**ENUNCIADO 1:** Vuelve a escribir sin cambios el tramo de los registros que va desde la línea que contiene "Where should I click to: Click magnifier" hasta el final de los registros, con ambos extremos incluidos.

**TEXTO DE LECTURA:**
El contacto de las masas con el arte reproducido técnicamente despertó una preocupación fundada sobre las repercusiones políticas que podría suscitar tal encuentro. A diferencia de Adorno, que no puede encontrar en el arte de masas ningún elemento liberador: “el hecho de que el espectador reaccionario se convierta en un espectador vanguardista porque, frente a una película de Chaplin, comprende de qué se trata, me parece igualmente una mera romantización” (Monnoyer, 2012, p. 160), Benjamin ve en la técnica y las nuevas formas de arte posibilidades inéditas en relación a las masas. Aun así, estas oportunidades no están exentas de tensiones, puesto que ni el cine ni la fotografía son revolucionarios per se: el autor deja claro su rechazo a la estetización de la política que pretende dirigir a las masas, propia de la propaganda fascista, porque eso implica concebirlas de manera pasiva. A esta recepción inactiva de la cultura de masas, Benjamin opone la necesaria politización del arte: no porque la cultura de masas deba redirigir al público a favor del comunismo, porque en ese caso aún sería una masa pasiva2, sino utilizar los nuevos mecanismos del arte de masas para interpelar al público, al modificar la forma tradicional del arte mediante las posibilidades que ofrece la técnica. Susan Buck-Morss señala que Benjamin se refiere a que el papel crítico de un arte politizado no consiste en duplicar la ilusión de la realidad, sino en interpretar la realidad como ilusión (Buck-Morss, 2014).

En efecto, como Benjamin evidencia a partir de una cita de Moholy-Nagy en “Pequeña historia de la fotografía”, muchas veces las posibilidades de lo nuevo se manifiestan a través de formas antiguas que, a partir de la crisis en que se encuentran cuando lo nuevo surge, y como resultado de esa presión, acaban por florecer (Benjamin, 1989). Tal es el caso de la pintura y la literatura a partir del dadaísmo, cuyos artistas proyectaban sobre el arte los elementos más contundentes de la nueva tecnología y lo dirigían en un ataque hacia la esfera de la alta cultura, teniendo en cuenta que la ideología burguesa vivía en una pretendida separación entre la realidad cultural, con sus categorías estéticas de la bella apariencia, y la realidad industrial con su respectiva expansión tecnológica. De allí que la fuerza más revolucionaria del dadaísmo fue poner a prueba la autenticidad del arte (Benjamin, 1999), mediante el intento de alcanzar en sus obras la inutilidad de la inmersión contemplativa del arte aurático, sirviéndose de materiales degradados: elaborando cuadros compuestos por el montaje de boletos de trenes, colillas de cigarrillos y otros objetos cotidianos, junto a elementos pictóricos.

(Registros para localizar palabras y elementos)

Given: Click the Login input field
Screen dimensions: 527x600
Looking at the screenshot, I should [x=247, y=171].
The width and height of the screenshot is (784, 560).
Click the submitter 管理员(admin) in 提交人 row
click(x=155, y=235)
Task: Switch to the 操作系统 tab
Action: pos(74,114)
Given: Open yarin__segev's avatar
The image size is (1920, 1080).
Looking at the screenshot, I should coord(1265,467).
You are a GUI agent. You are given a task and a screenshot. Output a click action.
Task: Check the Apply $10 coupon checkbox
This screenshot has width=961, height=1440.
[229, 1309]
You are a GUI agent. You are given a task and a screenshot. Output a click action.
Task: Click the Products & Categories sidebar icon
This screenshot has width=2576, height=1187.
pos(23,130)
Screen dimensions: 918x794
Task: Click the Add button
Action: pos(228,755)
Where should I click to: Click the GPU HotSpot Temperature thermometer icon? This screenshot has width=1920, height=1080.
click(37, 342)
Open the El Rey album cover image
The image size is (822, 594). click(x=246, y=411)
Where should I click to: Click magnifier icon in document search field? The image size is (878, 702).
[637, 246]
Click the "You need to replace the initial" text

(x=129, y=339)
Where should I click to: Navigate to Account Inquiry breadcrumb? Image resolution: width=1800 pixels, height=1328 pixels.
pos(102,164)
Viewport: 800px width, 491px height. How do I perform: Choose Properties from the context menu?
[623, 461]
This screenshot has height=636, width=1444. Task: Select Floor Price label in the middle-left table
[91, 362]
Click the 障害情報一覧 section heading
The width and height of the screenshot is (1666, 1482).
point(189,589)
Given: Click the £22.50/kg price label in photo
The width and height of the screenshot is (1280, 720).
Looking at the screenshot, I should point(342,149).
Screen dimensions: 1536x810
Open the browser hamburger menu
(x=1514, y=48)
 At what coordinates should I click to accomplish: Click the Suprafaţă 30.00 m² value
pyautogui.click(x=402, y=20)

**ENUNCIADO 2:** ¿Qué años aparecen en las citas entre paréntesis del texto sobre Benjamin y el arte de masas? Anótalos todos.

**RESULTADO 1:**
Where should I click to: Click magnifier icon in document search field? The image size is (878, 702).
[637, 246]
Click the "You need to replace the initial" text

(x=129, y=339)
Where should I click to: Navigate to Account Inquiry breadcrumb? Image resolution: width=1800 pixels, height=1328 pixels.
pos(102,164)
Viewport: 800px width, 491px height. How do I perform: Choose Properties from the context menu?
[623, 461]
This screenshot has height=636, width=1444. Task: Select Floor Price label in the middle-left table
[91, 362]
Click the 障害情報一覧 section heading
The width and height of the screenshot is (1666, 1482).
point(189,589)
Given: Click the £22.50/kg price label in photo
The width and height of the screenshot is (1280, 720).
Looking at the screenshot, I should point(342,149).
Screen dimensions: 1536x810
Open the browser hamburger menu
(x=1514, y=48)
 At what coordinates should I click to accomplish: Click the Suprafaţă 30.00 m² value
pyautogui.click(x=402, y=20)

**RESULTADO 2:** 2012, 2014, 1989, 1999